* _LESETEXT_:
◆ ◆ ◆ ◆ ◆ ◆ ◆
Schulen erhalten Diskriminierungspreis!

Was wir schon immer wussten, aber nie wagten zu sagen: Schüler_innen mit Migrationshintergrund werden benachteiligt.

Die Wissenschaftler Mechtild Gomolla und Frank-Olaf Radtke haben es bewiesen. In ihrer Studie “Institutionelle Diskriminierung - Die Herstellung ethnischer Differenz in der Schule” [1] kommen sie zu dem klaren Ergebnis, dass die Organisation der Schulen in Deutschland einen nicht unwesentlichen Teil der Verantwortung dafür tragen, Schüler mit Migrationshintergrund zu benachteiligen, ähnlich wie es noch vor wenigen Jahren in Deutschland auch bei der institutionellen Diskriminierung und Benachteiligung von Mädchen gegenüber Jungen in deutschen Schulen der Fall war.
◆ ◆ ◆ ◆ ◆ ◆ ◆
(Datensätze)
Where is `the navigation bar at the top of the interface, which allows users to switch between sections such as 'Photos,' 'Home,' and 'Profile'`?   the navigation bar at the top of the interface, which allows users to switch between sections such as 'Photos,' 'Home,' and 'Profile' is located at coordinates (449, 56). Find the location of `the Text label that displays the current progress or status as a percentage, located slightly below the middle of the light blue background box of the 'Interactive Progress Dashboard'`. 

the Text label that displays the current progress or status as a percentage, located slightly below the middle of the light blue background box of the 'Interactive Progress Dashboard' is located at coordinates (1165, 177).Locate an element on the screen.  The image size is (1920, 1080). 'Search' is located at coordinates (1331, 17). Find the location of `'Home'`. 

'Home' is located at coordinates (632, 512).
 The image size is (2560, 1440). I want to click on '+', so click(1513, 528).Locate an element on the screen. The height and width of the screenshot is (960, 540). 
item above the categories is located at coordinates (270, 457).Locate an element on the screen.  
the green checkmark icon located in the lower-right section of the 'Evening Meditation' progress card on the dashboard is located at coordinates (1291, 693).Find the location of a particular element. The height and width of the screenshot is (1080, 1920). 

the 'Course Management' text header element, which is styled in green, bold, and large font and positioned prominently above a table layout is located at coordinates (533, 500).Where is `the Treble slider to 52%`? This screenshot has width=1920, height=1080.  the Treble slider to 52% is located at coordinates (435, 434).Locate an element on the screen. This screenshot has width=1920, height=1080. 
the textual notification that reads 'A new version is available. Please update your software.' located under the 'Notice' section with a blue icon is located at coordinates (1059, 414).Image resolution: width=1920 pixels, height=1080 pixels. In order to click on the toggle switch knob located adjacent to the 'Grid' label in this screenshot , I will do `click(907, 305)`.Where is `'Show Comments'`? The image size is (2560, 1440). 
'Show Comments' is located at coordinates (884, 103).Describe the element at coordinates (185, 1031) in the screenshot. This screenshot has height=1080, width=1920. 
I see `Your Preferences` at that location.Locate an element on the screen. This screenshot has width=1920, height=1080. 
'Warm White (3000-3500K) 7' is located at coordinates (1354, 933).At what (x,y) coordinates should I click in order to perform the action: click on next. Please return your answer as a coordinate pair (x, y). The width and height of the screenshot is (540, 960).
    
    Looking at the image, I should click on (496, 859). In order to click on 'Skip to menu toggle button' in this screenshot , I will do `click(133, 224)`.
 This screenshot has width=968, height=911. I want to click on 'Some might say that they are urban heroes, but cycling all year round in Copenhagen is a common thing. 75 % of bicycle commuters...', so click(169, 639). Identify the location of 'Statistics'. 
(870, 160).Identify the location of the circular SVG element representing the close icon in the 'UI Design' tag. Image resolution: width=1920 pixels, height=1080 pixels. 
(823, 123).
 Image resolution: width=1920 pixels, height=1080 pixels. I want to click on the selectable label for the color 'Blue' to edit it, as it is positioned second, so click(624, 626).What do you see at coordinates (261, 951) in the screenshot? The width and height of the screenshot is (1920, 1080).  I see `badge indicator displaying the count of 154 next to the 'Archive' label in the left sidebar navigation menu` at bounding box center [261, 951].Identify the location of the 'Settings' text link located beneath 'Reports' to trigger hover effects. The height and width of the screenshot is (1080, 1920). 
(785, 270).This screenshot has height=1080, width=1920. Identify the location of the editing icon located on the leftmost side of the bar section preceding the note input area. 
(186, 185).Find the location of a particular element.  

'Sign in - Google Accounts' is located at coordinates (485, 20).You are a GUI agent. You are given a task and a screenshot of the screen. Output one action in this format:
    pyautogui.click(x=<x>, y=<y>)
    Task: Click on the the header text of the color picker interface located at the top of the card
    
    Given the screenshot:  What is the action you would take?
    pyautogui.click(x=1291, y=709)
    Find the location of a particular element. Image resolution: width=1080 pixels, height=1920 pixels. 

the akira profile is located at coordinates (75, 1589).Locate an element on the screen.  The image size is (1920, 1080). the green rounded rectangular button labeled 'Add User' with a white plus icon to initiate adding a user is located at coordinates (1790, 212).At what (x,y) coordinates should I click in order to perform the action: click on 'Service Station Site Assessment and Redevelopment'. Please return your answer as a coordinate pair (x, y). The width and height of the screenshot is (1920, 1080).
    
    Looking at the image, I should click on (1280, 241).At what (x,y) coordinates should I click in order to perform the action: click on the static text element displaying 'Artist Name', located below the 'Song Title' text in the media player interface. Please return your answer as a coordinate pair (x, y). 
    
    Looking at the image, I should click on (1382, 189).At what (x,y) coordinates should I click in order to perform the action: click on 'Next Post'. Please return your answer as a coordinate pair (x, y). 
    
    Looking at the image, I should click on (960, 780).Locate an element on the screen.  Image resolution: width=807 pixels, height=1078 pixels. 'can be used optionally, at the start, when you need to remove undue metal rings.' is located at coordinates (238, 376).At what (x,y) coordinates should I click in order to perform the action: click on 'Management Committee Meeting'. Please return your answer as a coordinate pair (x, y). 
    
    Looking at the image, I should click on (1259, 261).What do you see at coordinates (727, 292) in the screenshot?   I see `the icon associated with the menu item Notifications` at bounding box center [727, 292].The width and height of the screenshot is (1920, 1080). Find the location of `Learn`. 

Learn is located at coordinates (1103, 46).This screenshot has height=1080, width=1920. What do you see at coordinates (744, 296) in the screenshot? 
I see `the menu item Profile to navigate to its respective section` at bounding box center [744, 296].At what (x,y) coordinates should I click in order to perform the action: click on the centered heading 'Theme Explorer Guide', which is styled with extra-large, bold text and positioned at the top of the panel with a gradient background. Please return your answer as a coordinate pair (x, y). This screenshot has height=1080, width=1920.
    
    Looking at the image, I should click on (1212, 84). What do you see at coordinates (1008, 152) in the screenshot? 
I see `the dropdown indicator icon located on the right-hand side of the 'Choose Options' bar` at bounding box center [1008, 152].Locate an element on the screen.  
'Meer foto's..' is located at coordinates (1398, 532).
◆ ◆ ◆ ◆ ◆ ◆ ◆
* _AUFGABENSTELLUNG_:
Entscheiden Sie, ob die Aussagen (a), (b) und (c) mit dem Lesetext übereinstimmen. Antworten Sie jeweils mit Ja oder Nein und belegen Sie Ihre Antwort mit einem wörtlichen Zitat aus dem Lesetext.
(a) Die genannte Studie wurde von Mechtild Gomolla und Frank-Olaf Radtke verfasst.
(b) Dem Lesetext zufolge werden Mädchen in deutschen Schulen heute noch institutionell gegenüber Jungen benachteiligt.
(c) Nach der Studie trägt die Organisation der Schulen keine Verantwortung für die Benachteiligung von Schülern mit Migrationshintergrund.

* _LÖSUNG_:
(a) Ja: „Die Wissenschaftler Mechtild Gomolla und Frank-Olaf Radtke haben es bewiesen. In ihrer Studie“
(b) Nein: „ähnlich wie es noch vor wenigen Jahren in Deutschland auch bei der institutionellen Diskriminierung und Benachteiligung von Mädchen gegenüber Jungen in deutschen Schulen der Fall war“
(c) Nein: „dass die Organisation der Schulen in Deutschland einen nicht unwesentlichen Teil der Verantwortung dafür tragen, Schüler mit Migrationshintergrund zu benachteiligen“